Opposing roles of interferon-gamma on cells of the central nervous system in autoimmune neuroinflammation

Abstract

Multiple sclerosis (MS) is the principal cause of autoimmune neuroinflammation in humans, and its animal model, experimental autoimmune encephalomyelitis (EAE), is widely used to gain insight about their immunopathological mechanisms for and the development of novel therapies for MS. Most studies on the role of interferon (IFN)-gamma in the pathogenesis and progression of EAE have focused on peripheral immune cells, while its action on central nervous system (CNS)-resident cells has been less explored. In addition to the well-known proinflammatory and damaging effects of IFN-gamma in the CNS, evidence has also endowed this cytokine both a protective and regulatory role in autoimmune neuroinflammation.

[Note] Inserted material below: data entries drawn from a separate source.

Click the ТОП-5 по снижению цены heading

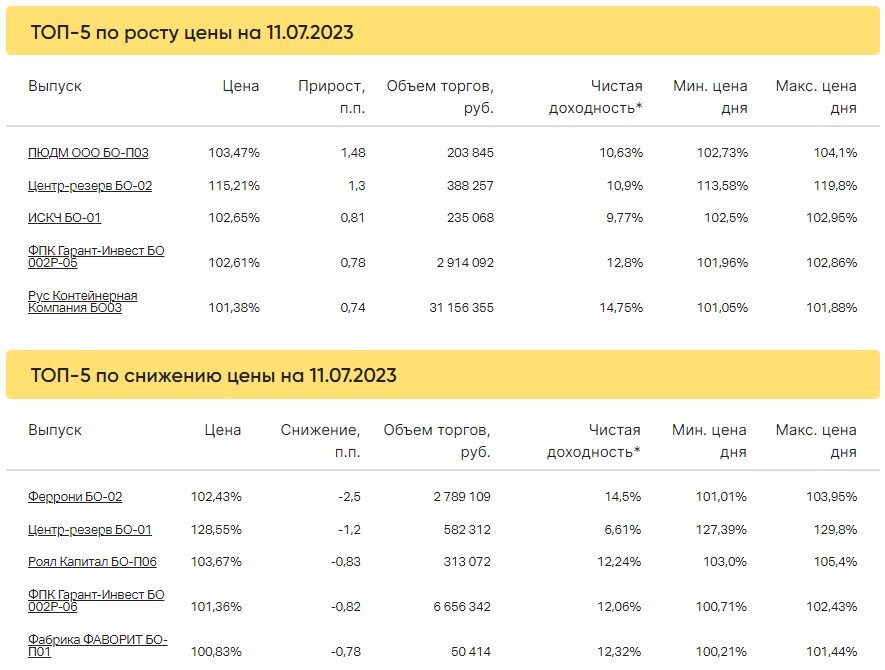coord(213,375)
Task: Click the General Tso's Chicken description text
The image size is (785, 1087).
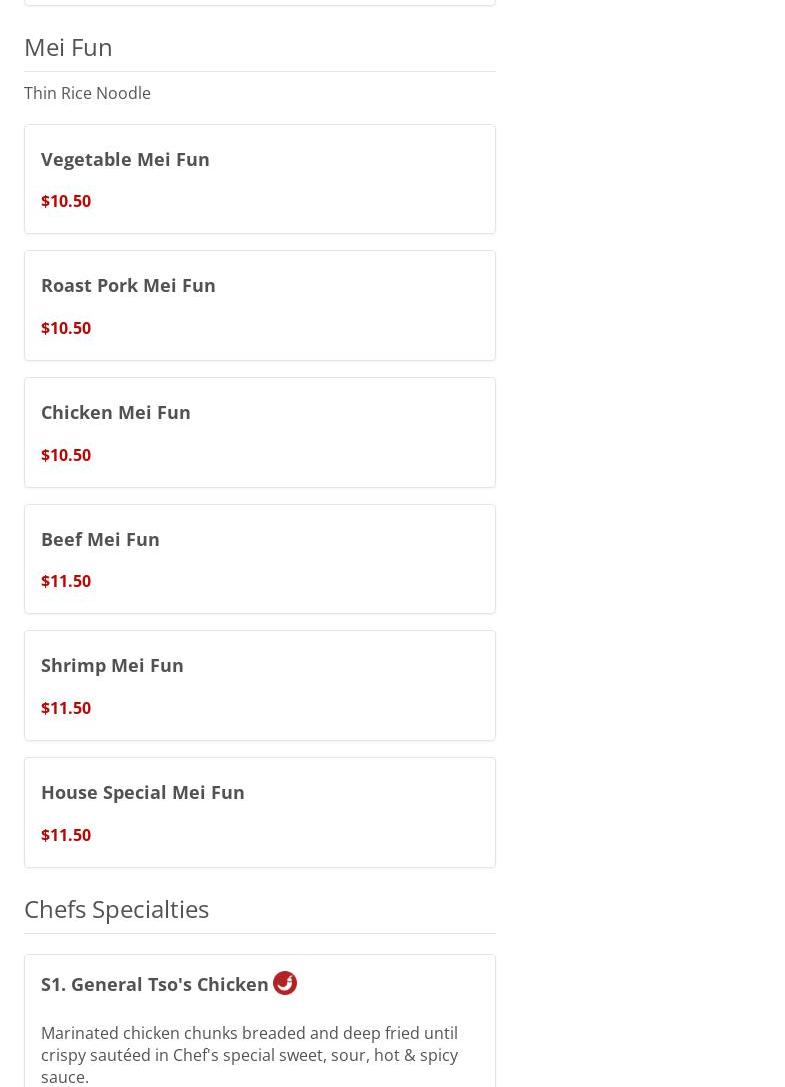Action: (x=250, y=1055)
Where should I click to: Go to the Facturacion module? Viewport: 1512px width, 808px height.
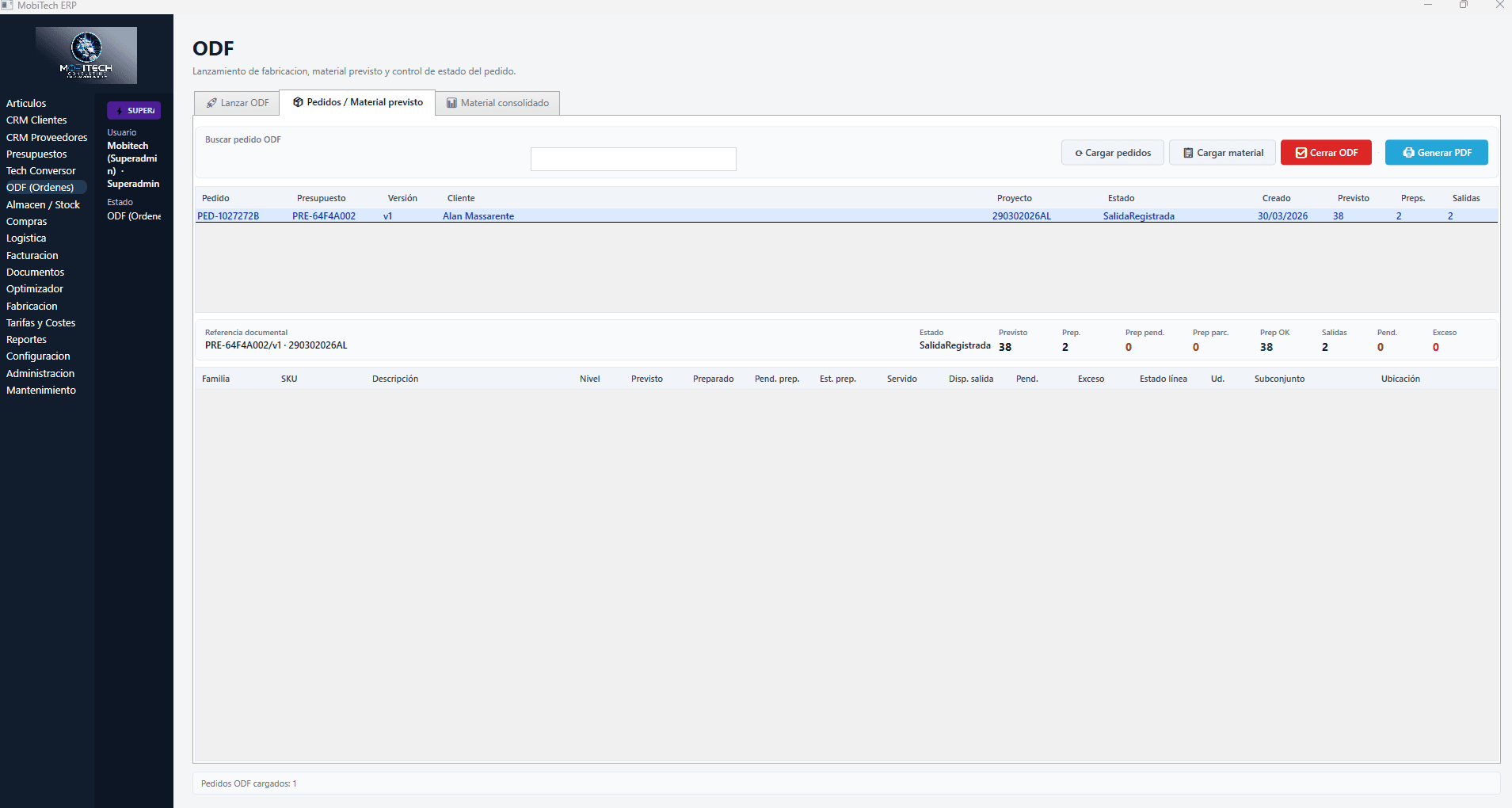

Recent investigations performed in this research field have exposed the complex role of IFN-gamma in the CNS uncovering unexpected mechanisms of action that underlie these opposing activities on different CNS-resident cell types. The mechanisms behind these two-faced effects of IFN-gamma depend on dose, disease phase, and cell development stage. Here, we will review and discuss the dual role of IFN-gamma on CNS-resident cells in EAE highlighting its protective functions and the mechanisms proposed.